So far, recent attempts to land on the moon have had mixed results. 

The Chinese Chang’e 3Chang’e 4 and Chang’e 5 and the Indian Chandrayaan 3 missions achieved successful landings on the lunar surface. However, the Israeli Beresheet 1, the Indian Chandrayaan 2, the Russian Luna 25 and private Japanese company ispace’s Hakuto-R M1 missions have all made craters on the moon’s surface.

2024 will usher in America’s turn to once again land on the moon.

First, the Astrobotic Peregrine lander will launch on a United Launch Alliance Vulcan-Centure rocket, currently scheduled for Jan. 8. The Peregrine will take a leisurely, fuel-saving voyage to the moon before attempting to land on Feb. 23.

Next, the Intuitive Machines Nova-C lander will launch sometime in mid-February on board a SpaceX Falcon 9 and will take a quicker path to the moon.

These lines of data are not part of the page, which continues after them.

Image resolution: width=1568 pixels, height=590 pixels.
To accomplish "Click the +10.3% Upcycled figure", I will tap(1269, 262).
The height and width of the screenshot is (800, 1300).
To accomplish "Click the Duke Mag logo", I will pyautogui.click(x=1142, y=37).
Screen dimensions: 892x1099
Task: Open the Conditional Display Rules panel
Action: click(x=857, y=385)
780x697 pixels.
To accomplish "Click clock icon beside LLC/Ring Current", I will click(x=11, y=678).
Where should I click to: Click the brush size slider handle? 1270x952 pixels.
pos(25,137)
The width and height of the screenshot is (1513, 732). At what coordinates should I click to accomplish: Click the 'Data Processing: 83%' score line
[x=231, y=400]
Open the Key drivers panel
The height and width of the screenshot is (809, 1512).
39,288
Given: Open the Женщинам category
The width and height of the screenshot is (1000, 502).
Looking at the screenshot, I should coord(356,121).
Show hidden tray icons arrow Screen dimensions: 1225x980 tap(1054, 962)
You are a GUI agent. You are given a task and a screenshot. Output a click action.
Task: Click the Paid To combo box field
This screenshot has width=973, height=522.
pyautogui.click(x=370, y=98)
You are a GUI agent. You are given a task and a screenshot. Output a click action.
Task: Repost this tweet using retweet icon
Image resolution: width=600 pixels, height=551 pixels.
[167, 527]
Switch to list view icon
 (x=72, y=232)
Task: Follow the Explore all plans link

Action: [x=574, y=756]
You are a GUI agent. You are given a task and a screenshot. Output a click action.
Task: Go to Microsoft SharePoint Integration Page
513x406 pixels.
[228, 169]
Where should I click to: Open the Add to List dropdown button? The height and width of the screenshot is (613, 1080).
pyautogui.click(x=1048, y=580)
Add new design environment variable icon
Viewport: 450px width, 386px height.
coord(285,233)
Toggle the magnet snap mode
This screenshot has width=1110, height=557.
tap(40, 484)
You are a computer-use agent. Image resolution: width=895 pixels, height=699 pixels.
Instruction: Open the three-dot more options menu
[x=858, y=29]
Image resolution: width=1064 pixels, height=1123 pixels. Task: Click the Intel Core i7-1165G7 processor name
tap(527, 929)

The launch date will set up a lunar landing attempt sometime in late February, within days of the Peregrine landing attempt.

Both the Astrobotic and Intuitive Machines missions constitute the first test of the Commercial Lunar Payload Services program first begun when Jim Bridenstine was NASA administrator under President Donald Trump. The Commercial Lunar Payload Services approach is a departure from the usual NASA method of robotic space missions. Instead of the mission being conducted by the space agency, the lunar landing missions will be managed by commercial companies such as Astrobotic, based in Pittsburgh, and Intuitive Machines, based in Houston.

The new approach means that NASA buys space on each commercial lunar landing mission for instruments and other payloads. However, each company conducting such a mission is free to sell space to commercial and other customers as well.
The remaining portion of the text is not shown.